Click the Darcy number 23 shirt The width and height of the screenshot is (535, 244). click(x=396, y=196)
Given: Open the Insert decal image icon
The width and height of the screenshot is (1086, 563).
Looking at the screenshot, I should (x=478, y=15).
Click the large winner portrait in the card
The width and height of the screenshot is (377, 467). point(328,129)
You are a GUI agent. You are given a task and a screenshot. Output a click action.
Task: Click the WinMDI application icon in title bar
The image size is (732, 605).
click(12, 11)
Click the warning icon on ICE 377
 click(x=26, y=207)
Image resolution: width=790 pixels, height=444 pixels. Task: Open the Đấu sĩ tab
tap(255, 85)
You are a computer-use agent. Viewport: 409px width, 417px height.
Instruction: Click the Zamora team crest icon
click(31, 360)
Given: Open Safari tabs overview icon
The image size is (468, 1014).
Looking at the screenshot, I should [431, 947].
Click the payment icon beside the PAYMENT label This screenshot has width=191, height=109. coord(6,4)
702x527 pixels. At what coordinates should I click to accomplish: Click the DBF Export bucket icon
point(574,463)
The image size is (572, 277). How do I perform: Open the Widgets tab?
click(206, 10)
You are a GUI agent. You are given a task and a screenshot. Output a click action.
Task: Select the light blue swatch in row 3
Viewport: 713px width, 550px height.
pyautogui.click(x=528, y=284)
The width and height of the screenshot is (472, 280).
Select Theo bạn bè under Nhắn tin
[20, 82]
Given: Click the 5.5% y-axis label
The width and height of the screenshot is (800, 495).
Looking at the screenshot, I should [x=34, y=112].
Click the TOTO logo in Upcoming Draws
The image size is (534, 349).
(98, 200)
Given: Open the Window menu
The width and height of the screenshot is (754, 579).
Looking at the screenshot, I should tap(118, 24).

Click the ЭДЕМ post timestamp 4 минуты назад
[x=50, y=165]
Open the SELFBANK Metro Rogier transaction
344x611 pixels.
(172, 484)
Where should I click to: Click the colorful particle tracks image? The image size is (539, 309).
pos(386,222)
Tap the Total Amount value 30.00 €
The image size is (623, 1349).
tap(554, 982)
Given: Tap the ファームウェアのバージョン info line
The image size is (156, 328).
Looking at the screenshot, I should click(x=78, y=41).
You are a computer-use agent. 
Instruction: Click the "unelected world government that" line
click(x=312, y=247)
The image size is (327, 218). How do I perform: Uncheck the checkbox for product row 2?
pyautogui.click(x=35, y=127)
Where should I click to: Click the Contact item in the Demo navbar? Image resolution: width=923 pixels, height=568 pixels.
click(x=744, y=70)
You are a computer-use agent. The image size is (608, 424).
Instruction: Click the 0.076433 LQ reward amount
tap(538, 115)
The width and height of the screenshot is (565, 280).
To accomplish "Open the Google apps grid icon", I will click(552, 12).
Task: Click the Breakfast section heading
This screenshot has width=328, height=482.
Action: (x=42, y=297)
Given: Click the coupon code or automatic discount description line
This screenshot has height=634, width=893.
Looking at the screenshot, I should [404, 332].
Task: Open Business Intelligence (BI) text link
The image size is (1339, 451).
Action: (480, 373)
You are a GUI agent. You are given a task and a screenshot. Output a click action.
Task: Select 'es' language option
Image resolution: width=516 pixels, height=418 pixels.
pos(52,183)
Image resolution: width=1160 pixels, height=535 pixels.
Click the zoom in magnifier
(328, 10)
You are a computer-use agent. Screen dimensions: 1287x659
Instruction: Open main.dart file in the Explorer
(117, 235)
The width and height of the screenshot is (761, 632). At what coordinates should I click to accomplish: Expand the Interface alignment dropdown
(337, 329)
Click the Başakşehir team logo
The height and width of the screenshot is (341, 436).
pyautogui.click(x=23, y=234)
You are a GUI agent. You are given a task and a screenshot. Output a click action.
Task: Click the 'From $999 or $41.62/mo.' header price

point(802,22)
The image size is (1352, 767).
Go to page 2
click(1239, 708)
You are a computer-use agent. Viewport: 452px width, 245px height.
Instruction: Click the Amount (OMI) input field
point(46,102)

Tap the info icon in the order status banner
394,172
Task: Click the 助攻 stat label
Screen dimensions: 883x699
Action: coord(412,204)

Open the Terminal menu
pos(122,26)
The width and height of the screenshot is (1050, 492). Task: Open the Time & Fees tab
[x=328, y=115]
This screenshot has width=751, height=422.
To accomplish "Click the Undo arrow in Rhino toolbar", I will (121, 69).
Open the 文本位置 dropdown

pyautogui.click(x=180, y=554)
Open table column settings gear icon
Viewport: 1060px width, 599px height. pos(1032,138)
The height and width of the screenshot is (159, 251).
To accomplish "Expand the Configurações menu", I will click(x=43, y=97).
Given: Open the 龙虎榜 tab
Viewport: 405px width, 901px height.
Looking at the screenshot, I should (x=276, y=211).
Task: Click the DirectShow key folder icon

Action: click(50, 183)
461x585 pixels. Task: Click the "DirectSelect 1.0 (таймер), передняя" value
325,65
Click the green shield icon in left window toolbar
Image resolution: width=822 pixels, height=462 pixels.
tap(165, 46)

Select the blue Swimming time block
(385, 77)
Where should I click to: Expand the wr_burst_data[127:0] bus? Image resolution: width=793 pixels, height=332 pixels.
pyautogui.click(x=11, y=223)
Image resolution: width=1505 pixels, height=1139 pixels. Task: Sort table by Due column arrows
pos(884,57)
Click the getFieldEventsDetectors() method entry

Work item
Find the lines above that include the string "will" and copy them.

Result of the task
To accomplish "Open the Google apps grid icon", I will click(552, 12).
To accomplish "Click the Undo arrow in Rhino toolbar", I will (121, 69).
To accomplish "Expand the Configurações menu", I will click(x=43, y=97).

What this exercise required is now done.